Margaret ATWOOD Les testaments

Publié le par Henri LOURDOU

Margaret ATWOOD Les testaments

Margaret ATWOOD

Les testaments

roman traduit de l'anglais (Canada) par

Michèle ALBARET-MAATSCH

(titre original The testaments, 2019,

traduction française 2019, éditions Robert Laffont, collection Pavillons

Edition de poche mai 2021, 652 p.)

 

 

Trente-quatre ans plus tard, voici la suite très attendue de La Servante écarlate.

Elle reprend le même schéma narratif : des témoignages individuels (ici au nombre de trois) de femmes ayant subi la dictature patriarcale et théocratique d'un État fondamentaliste chrétien, installé dans une partie des États-Unis, dont on comprend, à diverses allusions, qu'il correspond au coeur historique et puritain du pays : le Nord-Est étendu jusqu'aux Grandes Plaines (aucune allusion par contre au Sud profond de la Bible Belt).

Pas d'érudition historique inutile chez ATWOOD qui se centre sur son récit et ses personnages, pour le plus grand plaisir du lecteur.

Ainsi la tonalité des trois récits est très adaptée aux narratrices : un peu bondieusarde chez l'une, très ado révoltée chez l'autre et subtilement sardonique et ironique chez la troisième.

Cependant, le lecteur attentif notera des éléments de contextualisation sur l'Histoire des Etats-unis et du Canada, avec des allusions à l'Undergrown Railway qui fit passer des esclaves fugitifs du Sud au Canada au début du XIXe siècle, et le rappel dans cette aventure du rôle des Quakers, cette secte chrétienne dissidente de sensibilité libertaire et non-violente. Mais également, lors du colloque historique final de 2197 qui, comme dans La Servante, discute de la fiabilité des témoignages reproduits, et rend hommage aux peuples premiers du Canada.

Comme dans La Servante, l'autrice se refuse explicitement à utiliser des procédés répressifs qui n'auraient pas déjà existé dans l'Histoire réelle.

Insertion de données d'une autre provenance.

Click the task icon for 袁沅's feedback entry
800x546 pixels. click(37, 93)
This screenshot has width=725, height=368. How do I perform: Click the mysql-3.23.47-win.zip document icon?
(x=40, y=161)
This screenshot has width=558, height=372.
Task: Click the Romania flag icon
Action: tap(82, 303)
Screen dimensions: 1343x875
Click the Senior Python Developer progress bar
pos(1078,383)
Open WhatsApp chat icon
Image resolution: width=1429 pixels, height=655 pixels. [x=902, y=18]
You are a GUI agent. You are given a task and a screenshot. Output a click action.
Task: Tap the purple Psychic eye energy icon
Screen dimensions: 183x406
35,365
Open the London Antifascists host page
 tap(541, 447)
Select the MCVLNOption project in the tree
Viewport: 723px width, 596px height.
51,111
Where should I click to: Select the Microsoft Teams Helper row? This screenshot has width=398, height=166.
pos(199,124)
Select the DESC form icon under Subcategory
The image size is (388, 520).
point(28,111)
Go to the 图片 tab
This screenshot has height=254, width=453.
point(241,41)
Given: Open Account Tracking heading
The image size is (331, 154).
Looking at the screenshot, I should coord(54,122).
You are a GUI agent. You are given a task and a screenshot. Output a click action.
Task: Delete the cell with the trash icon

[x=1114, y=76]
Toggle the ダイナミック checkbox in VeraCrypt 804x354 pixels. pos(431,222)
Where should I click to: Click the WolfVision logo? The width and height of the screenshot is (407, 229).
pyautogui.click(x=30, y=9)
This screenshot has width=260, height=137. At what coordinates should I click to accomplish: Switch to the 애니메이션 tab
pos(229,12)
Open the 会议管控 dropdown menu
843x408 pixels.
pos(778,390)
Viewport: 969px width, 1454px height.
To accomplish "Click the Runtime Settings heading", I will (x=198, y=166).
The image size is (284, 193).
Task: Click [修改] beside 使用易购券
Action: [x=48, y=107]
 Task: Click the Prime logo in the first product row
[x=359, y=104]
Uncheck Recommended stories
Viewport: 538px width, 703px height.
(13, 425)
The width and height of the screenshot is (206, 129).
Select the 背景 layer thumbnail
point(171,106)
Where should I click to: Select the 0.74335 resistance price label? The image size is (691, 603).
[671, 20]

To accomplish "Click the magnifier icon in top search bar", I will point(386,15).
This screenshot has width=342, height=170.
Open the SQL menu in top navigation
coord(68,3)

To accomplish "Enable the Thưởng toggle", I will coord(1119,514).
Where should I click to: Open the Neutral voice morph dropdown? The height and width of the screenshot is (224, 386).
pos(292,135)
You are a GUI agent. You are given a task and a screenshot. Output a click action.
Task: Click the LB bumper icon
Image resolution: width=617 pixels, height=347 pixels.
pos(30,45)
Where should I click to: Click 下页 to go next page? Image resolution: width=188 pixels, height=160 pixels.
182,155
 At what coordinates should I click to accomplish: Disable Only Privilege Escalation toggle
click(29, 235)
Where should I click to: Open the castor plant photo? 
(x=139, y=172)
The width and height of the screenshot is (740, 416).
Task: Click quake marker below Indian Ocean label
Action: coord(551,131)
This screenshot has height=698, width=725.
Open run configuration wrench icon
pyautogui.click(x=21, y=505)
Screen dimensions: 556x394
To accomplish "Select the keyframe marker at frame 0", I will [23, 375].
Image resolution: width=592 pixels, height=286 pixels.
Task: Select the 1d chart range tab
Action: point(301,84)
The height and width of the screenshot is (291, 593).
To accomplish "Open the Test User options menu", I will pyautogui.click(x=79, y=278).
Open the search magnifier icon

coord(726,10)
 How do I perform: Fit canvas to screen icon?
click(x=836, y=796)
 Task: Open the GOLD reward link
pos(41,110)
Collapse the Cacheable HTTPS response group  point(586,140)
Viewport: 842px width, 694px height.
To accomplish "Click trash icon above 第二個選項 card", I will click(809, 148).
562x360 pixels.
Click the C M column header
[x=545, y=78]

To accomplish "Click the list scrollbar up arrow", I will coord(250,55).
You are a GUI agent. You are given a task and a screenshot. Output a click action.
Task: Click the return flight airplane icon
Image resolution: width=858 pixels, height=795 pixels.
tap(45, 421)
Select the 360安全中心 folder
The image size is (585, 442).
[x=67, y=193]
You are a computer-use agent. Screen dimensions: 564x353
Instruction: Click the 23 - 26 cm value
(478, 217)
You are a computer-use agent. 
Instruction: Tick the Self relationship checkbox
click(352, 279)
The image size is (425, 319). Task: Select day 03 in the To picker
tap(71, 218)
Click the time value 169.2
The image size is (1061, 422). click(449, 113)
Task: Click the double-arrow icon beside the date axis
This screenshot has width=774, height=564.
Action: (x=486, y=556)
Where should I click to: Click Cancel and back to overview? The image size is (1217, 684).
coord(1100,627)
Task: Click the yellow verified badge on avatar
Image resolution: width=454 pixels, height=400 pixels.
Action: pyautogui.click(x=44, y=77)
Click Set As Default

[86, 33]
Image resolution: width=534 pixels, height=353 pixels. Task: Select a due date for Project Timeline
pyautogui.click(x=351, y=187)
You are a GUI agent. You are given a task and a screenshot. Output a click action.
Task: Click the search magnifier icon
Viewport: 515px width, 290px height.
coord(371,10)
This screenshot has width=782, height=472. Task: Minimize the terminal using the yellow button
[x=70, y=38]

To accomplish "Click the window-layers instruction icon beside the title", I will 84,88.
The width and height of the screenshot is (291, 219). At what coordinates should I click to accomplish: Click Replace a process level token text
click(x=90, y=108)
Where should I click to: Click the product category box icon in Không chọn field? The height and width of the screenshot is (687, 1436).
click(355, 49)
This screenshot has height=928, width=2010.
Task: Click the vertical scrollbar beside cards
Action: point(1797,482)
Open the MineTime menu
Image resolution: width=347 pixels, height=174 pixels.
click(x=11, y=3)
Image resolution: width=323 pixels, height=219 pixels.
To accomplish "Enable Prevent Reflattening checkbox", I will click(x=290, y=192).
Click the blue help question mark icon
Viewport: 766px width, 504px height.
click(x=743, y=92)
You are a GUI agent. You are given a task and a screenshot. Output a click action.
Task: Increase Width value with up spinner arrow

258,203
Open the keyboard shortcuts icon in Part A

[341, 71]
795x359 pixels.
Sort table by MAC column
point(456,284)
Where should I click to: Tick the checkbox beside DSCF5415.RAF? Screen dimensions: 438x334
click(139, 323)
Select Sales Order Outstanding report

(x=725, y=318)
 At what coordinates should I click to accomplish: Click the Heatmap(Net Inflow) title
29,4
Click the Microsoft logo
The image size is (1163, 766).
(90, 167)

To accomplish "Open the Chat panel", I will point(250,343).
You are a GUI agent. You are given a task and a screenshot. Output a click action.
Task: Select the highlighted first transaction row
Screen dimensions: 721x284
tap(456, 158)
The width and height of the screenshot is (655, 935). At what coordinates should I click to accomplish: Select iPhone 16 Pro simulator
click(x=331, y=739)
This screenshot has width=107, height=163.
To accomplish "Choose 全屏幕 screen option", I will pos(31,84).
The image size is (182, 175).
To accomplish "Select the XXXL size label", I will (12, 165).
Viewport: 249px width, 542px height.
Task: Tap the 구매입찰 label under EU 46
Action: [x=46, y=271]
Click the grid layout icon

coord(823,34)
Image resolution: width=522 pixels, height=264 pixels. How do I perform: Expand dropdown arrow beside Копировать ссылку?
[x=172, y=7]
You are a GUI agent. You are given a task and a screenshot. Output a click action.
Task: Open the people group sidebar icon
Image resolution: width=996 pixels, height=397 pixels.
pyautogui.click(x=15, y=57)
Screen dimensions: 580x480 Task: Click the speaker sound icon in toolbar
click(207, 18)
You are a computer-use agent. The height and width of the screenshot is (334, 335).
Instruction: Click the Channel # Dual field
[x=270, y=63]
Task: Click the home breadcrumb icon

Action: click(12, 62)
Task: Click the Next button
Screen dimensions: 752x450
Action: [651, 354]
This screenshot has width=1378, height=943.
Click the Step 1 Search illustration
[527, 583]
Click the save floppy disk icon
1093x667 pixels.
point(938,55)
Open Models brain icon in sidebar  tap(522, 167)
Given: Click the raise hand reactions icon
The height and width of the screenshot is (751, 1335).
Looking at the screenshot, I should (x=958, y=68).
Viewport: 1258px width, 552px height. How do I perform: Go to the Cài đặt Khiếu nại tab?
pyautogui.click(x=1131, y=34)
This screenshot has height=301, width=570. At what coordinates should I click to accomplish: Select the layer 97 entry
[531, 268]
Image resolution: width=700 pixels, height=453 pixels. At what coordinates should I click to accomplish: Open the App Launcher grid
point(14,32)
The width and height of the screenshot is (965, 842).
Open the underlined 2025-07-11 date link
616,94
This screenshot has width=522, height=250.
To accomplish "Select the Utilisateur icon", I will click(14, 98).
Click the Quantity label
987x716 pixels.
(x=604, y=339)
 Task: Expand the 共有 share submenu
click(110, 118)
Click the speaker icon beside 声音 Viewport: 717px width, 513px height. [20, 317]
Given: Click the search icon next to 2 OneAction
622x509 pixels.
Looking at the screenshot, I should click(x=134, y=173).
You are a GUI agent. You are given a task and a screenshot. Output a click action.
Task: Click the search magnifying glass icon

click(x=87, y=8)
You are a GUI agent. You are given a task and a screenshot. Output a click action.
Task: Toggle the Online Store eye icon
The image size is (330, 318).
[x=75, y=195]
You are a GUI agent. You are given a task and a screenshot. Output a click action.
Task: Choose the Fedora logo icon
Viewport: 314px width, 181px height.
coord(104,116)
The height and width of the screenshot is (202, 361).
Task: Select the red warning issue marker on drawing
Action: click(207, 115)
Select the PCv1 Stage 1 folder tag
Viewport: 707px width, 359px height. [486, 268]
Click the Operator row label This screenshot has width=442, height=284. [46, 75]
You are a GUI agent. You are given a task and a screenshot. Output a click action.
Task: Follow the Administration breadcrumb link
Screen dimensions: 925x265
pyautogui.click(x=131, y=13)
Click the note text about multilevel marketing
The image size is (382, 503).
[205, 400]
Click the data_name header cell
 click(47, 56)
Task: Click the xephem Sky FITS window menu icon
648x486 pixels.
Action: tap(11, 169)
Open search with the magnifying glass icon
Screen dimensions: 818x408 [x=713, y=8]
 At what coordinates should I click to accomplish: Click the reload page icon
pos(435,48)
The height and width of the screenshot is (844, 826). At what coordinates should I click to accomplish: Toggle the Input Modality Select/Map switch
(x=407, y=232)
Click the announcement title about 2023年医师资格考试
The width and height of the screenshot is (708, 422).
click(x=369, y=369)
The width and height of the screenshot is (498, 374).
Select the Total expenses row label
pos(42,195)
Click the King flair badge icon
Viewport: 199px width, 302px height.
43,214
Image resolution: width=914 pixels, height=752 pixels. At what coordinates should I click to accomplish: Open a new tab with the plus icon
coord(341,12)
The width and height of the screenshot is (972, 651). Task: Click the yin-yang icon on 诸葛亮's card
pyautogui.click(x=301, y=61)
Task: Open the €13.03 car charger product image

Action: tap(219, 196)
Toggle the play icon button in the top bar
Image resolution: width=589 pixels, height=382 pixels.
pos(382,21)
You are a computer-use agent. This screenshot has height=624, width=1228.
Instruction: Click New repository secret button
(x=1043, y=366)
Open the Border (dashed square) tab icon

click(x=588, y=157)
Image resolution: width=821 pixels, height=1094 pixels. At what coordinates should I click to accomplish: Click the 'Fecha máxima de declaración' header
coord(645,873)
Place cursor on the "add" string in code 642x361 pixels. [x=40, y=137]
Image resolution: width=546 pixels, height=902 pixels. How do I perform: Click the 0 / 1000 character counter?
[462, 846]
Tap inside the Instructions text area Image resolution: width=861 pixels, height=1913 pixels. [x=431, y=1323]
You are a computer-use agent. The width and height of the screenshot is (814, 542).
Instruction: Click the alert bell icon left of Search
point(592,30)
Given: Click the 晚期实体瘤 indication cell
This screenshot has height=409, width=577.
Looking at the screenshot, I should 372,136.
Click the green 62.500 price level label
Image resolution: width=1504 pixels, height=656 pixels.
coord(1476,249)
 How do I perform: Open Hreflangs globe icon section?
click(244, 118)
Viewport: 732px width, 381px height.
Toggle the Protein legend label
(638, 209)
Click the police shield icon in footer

Ainsi le récit des premiers temps de l'État de Galaad, raconté par tante Lydia, nous fait immanquablement penser au coup d'État de Pinochet au Chili en septembre 1973 : même regroupement des "suspects" dans des stades, mêmes procédés d'humiliation et de terreur, même sélection de "collaborateurs" choisis, aussitôt compromis dans le meurtre des leurs. De fait, toutes les dictatures utilisent les mêmes procédés mafieux. Tout lemonde se tient par la barbichette du crime et de la corruption. Il faut une force morale exceptionnelle pour y échapper. Telle est l'histoire de ce livre qui refuse de céder au pessimisme historique des marchands de déclin et de catastrophe.